Isu korupsi secara cepat mempengaruhi tingkat apresiasi masyarakat terhadap
aktivitas sosial-politik. Setidaknya ada 3 hal yang muncul dimasyarakat sebagai
akibat dari berkembangnya isu korupsi tersebut. Pertama, hilangnya kepercayaan
publik terhadap elit politik, Kedua, berkurangnya partisipasi publik terhadap
persoalan-persoalan sosial-politik. Ketiga, terkikisnya semua aspek legitimasi
yang dimiliki para elit politik. Sehingga Dewan Perwakilan Rakyat tidak lagi dipandang sebagai lembaga
representasi kepentingan masyarakat luas, tetapi berubah menjadi Dewan
Penyamun/Perampok Rakyat Daerah.
Pentingnya kepercayaan publik inilah yang mungkin sering
tidak disadari oleh pemain politik yang duduk di lembaga legislatif. Kita tidak
melihat ada niat untuk menjaga kehormatan lembaga dari mereka yang dijadikan tersangka. Karena
apa pun hasil penyidikan akhir dari kasus dugaan korupsi secara moral mereka
seharusnya mundur sementara dari kedudukannya di lembaga legislatif. Dengan mundurnya
tersangka tersebut, maka kehormatan lembaga legislatif dan martabat partai yang
diwakilinya dapat terjaga. Tetapi sekali lagi, itu adalah persoalan moral
politik. Fenomena korupsi sering dianggap oleh sebagian besar elit politik kita
sebagai bagian dari perjuangan politik. Padahal tindakan korupsi dan perjuangan
politik adalah dua hal yang secara mendasar berbeda. Kebanyakan anggota
legislatif kita tidak bisa membedakan
secara tegas antara resiko politik karena perjuangan pandangan dan resiko
melakukan tindakan kriminal (korupsi), sehingga sering kita dengar seorang
anggota legislatif yang diduga melakukan korupsi mengatakan, bahwa “apa pun
hasil akhirnya, itu adalah resiko politik yang harus ditanggung. Pandangan Norberto Bobbio, ahli politik Italia
masa kini, yang mengatakan bahwa “esensi
politik adalah perjuangan pandangan dan kebijakan yang bertentangan”.

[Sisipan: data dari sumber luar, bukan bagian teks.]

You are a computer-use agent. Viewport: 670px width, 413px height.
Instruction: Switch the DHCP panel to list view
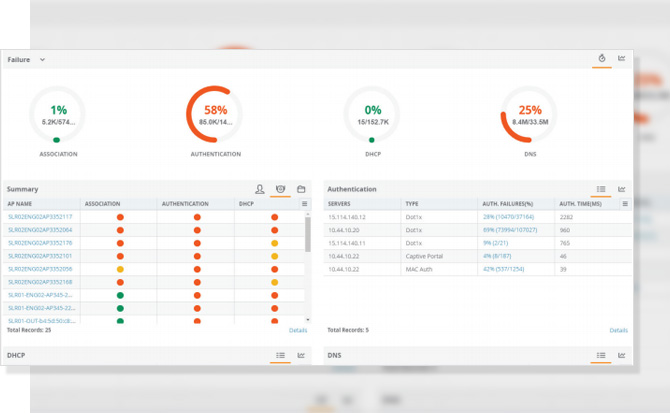pyautogui.click(x=281, y=355)
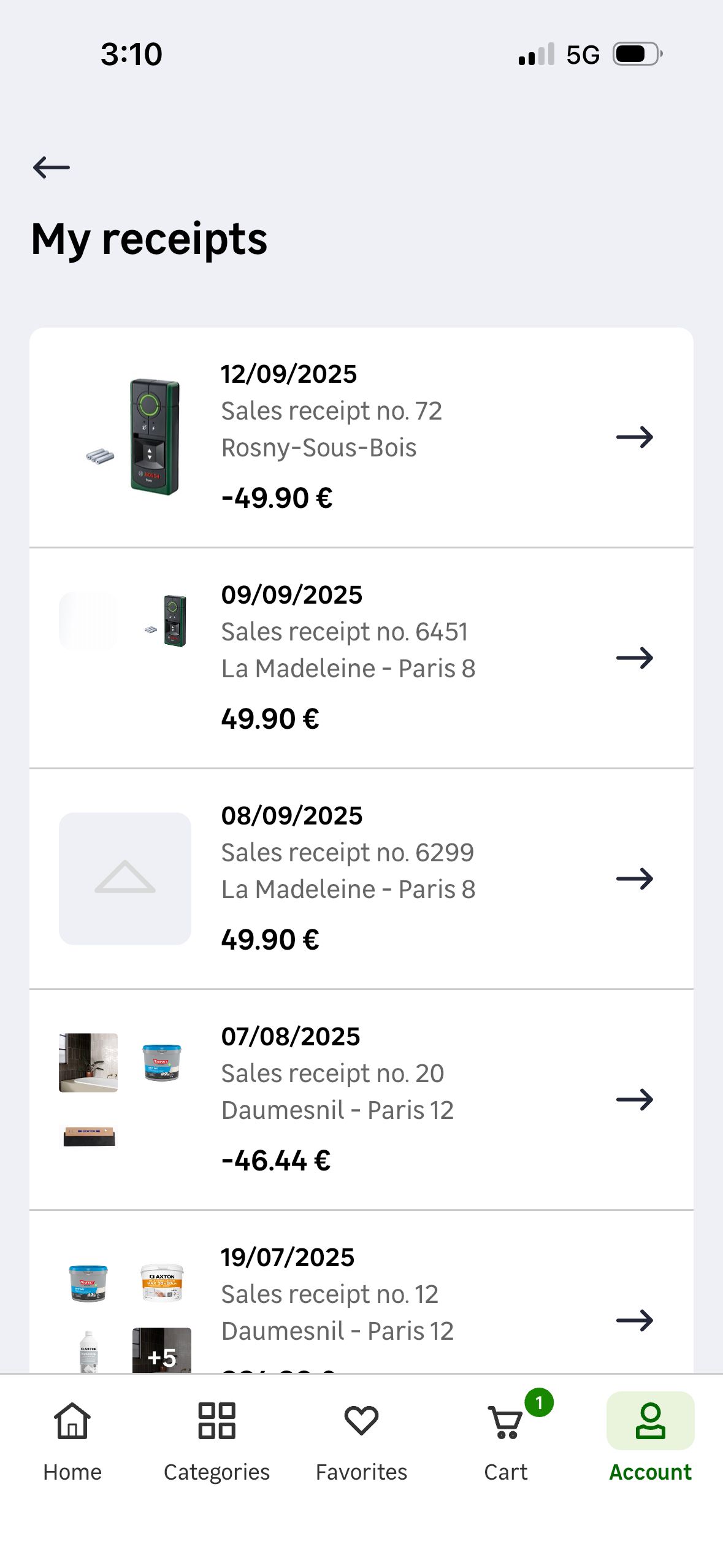
Task: Open Favorites heart icon
Action: click(361, 1421)
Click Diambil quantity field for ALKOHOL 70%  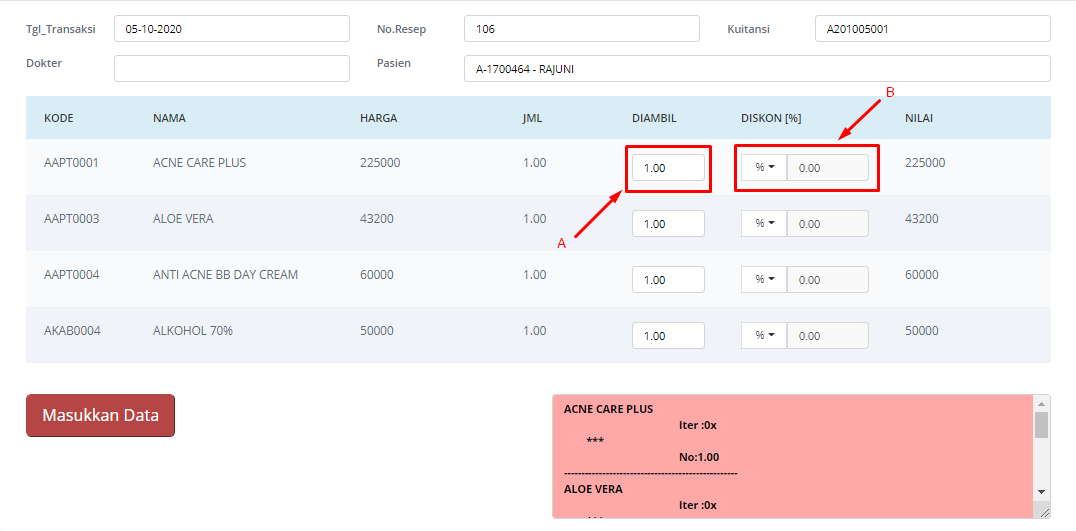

Yang dimaksud Norberto Bobbio tentu bukan perjuangan untuk memperkaya diri
sendiri dengan cara korupsi, tetapi bagaimana agar sebuah kebijakan dapat
terlaksana sesuai dengan prinsip-prinsip garis politik yang dimilikinya.
Sehingga kita jarang mendengar adanya
perdebatan tentang arah dan tujuan pembangunan serta apa dan bagaimana
langkah-langkah kebijakan yang akan diterapkan untuk mempercepat dan
memperlancar proses pembangunan. Hal ini sepertinya tidak menjadi agenda kerja
politik kebanyakan anggota legislatif
kita.
B. TANTANGAN
MENUJU PROSES DEMOKRATISASI INDONESIA
Deputi Koordinator Jaringan Pendidikan Pemilih
untuk Rakyat {JPPR} Masykurudin Hafidz merumuskan tujuh tantangan proses
demokratisasi Indonesia ke depan.
1.
Dalam
hal korupsi pemilu yang menjadi tantangan terbesar adalah penerimaan dana
illegal partai politik dan dana kampanye pemilu.
2.
Isu
penegakan hukum pemilu adalah pengaturan dan regulasi pemilu yang tidak sinkron
dan tidak terbarukan
3.
Dalam
hal integritas penyelenggara pemilu, keterbukaan penyelenggara Pemilu terhadap
data dan proses pelaksanaan tahapan serta dukungan partisipasi masyarakat menjadi kunci atas keberhasilan pelaksanaan
Pemilu 2014.
4.
Tantangan isu konflik dan kekerasan adalah bentuk,
aktor, korban, dan cara kekerasan dalam pemilu semakin meluas. Kekerasan tidak
lagi berbentuk fisik tetapi juga non fisik.
5.
Proses
Pemilu 2014 menghasilkan media yang terbelah antara yang pro pemerintah,
oposisi dan yang independen serta partisipasi warga yang meningkat secara
signifikan dalam isu demokrasi melalui teknologi internet.
6.
Isu
partisipasi politik warga masih dipahami sebagai kehadiran dalan forum politik
formal (misal memilih dalam pemilu). Ini terjadi akibat Orde Baru yang
mewariskan sejumlah masalah partisipasi politik warga yang akut: krisis
demokrasi perwakilan, depolitisasi warga (massa mengambang), cara-cara
miliiteristik dalam membungkam suara warga, masih kuatnya nilai dan sikap yang
antipluralime, dan menjadikan warga sebagai obyek untuk kepentingan elit
(oligarki).
7.
Terkait
keterbukaan informasi, yang menjadi tantangan adalah menyelenggarakan sistem
pengelolaan dan pelayanan informasi sebagaimana yang diamanatkan oleh UU Nomor
14 Tahun 2008 tentang Keterbukaan Informasi Publik. Empat tahun berlalu, pada
penerapan undang-undang tersebut KPU belum merespon dengan membentuk
aturan-aturan internal dalam mempersiapkan pelayanan informasi.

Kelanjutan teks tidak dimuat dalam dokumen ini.